The doll’s vest, knitted wool, warm but scratchy. A garment with no wearer. Found in a box with some keys. With a skein of unbleached linen thread.
The keys, unidentified and unidentifiable, rusted, mark the surfaces they are placed upon.
I’ve been in this studio for three weeks, and I’m slowly unpacking my head. New things/old things. I rearrange them with each other. I sew. I draw: with ink and stitches.
I choose these things because they speak to part of me. But sometimes I don’t know what they say. Sometimes it takes someone else to point these things out. The relationships then become obvious. My hands have chosen blindly, but my hind-brain knows better than my fore-brain. My fore-brain does the faking until the hind-brain takes over with the good stuff. The disregarded thoughts band together in my psyche until they reach critical mass and suddenly I am able to see.
I am not troubled by having had a terrible childhood. In fact in many ways it was ordinary, in some ways idyllic. But I think my work is a way of still decoding elements of it. I was the youngest child by 8 years (two older brothers). By the time I was conscious and remembering, all those around me were adults.
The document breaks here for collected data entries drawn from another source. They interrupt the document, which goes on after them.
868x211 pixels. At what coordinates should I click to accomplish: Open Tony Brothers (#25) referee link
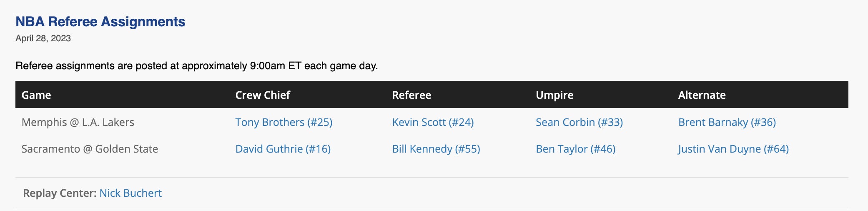[283, 122]
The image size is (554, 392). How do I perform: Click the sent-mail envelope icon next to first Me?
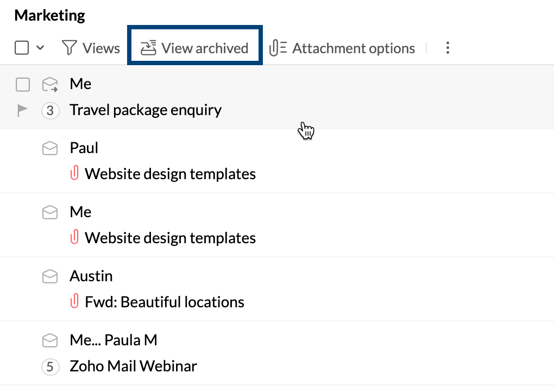[50, 85]
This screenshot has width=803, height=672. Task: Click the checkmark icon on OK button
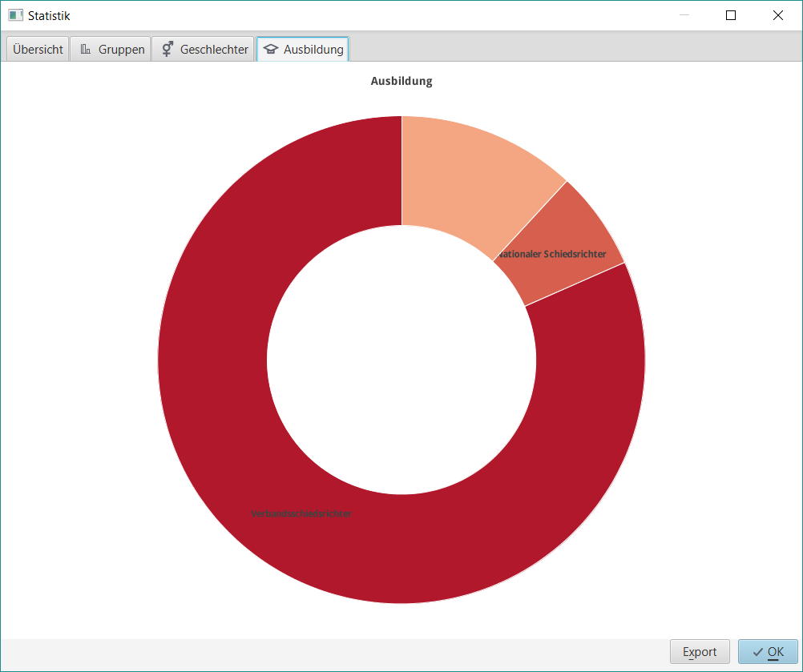(757, 652)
I think my life has been spent trying to understand what the hell has happened. I remember key people vaguely, my brother remembers them clearly and even with fondness. I still have moments when snatches of overheard adult conversation from 1969 (age 8) come back to haunt me. I don’t even know if they are real. I imagine around them. I invent, re-invent, and confabulate, from the small specks that floated into my small world.
I spent my early childhood half-way up the stairs on a half-landing in the turn of the stairs, out of sight (and mind?) from those downstairs. I was drawing, writing, reading to lined up toys. I was, I think, a fairly solitary child, I entertained myself.
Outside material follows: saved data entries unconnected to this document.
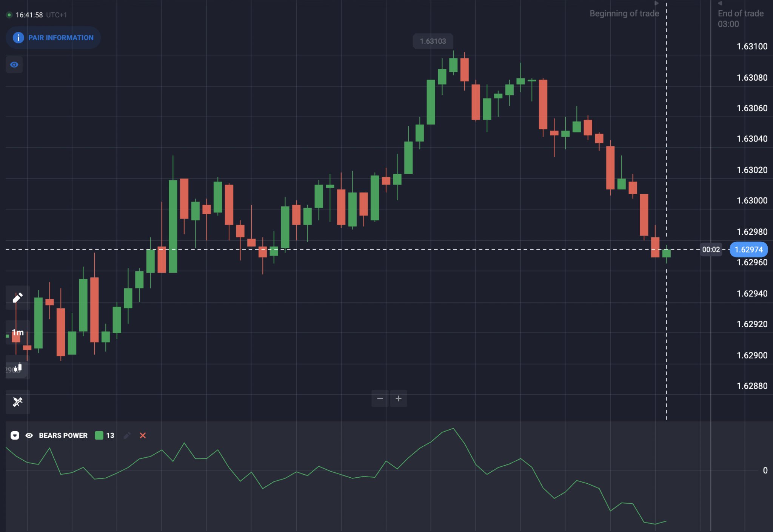Screen dimensions: 773x532
Task: Click the green connection status dot
Action: point(9,15)
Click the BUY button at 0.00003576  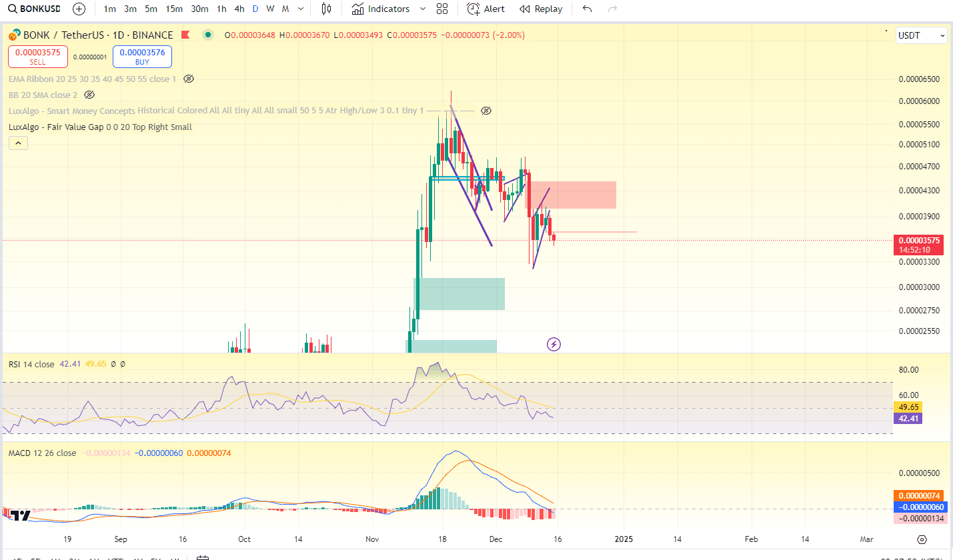pyautogui.click(x=142, y=57)
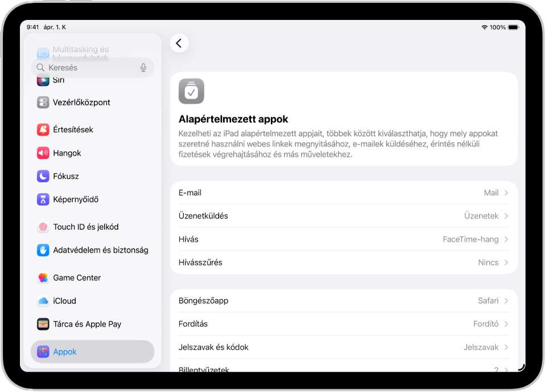
Task: Select the Vezérlőközpont icon in the sidebar
Action: [44, 102]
Things weren’t explained to me because I was a child. Many things only made sense to me when I had my own children. A couple of things have been revealed to me in my conversations recently, which prompt (true/false) memories of other, overheard conversations from decades ago.
My art work is, I think, a continued effort to make sense of the outside world in relation to my inner world. I make work about children, then women, mothers, daughters growing into mothers… Then I circle around. I look at the same things from ever-changing perspectives.
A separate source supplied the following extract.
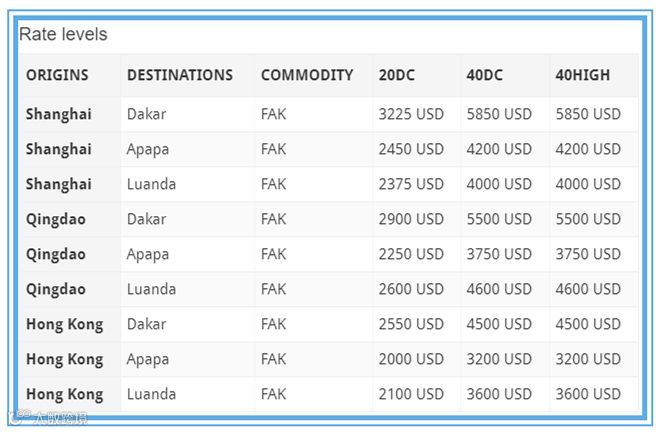Select the 2100 USD rate cell
The height and width of the screenshot is (432, 661).
click(x=411, y=394)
I have, in the last couple of days, reached an epiphany about this decoding. My hands search for the clues. They find the objects. I work with the objects, trying to discover why I chose them. In them lie secrets and lies, truths falsely remembered.
My childhood was lived in the wonderful fort half way up the stairs, built of books, paper, pens and pencils, nature, and the weather rolling in over the hills. I lived with Enid Blyton, A.A.Milne, Edward Lear and Irish folk tales, read, and told straight from the horse’s mouth. I escaped while the real world went on around me, the real world wasn’t FOR me.
So now, as an adult, as an artist, I pick it apart.
My life choices, in retrospect all seem like a quest, a historical attempt to decode. It’s all added to the pile of evidence. All of those jobs part of the quest to learn how people work and think and behave and interact. Everything a quest to decode that which I have presumed everyone else already knows. Everyone else has revised for the exam. I never did.
In order to be a parent, I read. I played, I listened, and I read some more. I learned to the point I could teach it to others. Some of it made sense, some of it didn’t.
All of this is in my work, this messy soup of confusion, love, guilt, ignorance and misunderstanding. I still know nothing of myself. Sometimes in the working, I see a whisp of smoke I can’t grasp… A hint of something… The work is clearly all about me. I’m trying to make sense of what life is, what art is. I have no idea if anything I discover will be of any use to anyone else.
In those rare moments when an element comes into focus through a phrase, a melodic or lyrical hook, a remembered chorus, a repeated stitch, a repeated stroke of a pencil, the feel or smell of a garment…. In those rare moments of clarity, it is of use to me.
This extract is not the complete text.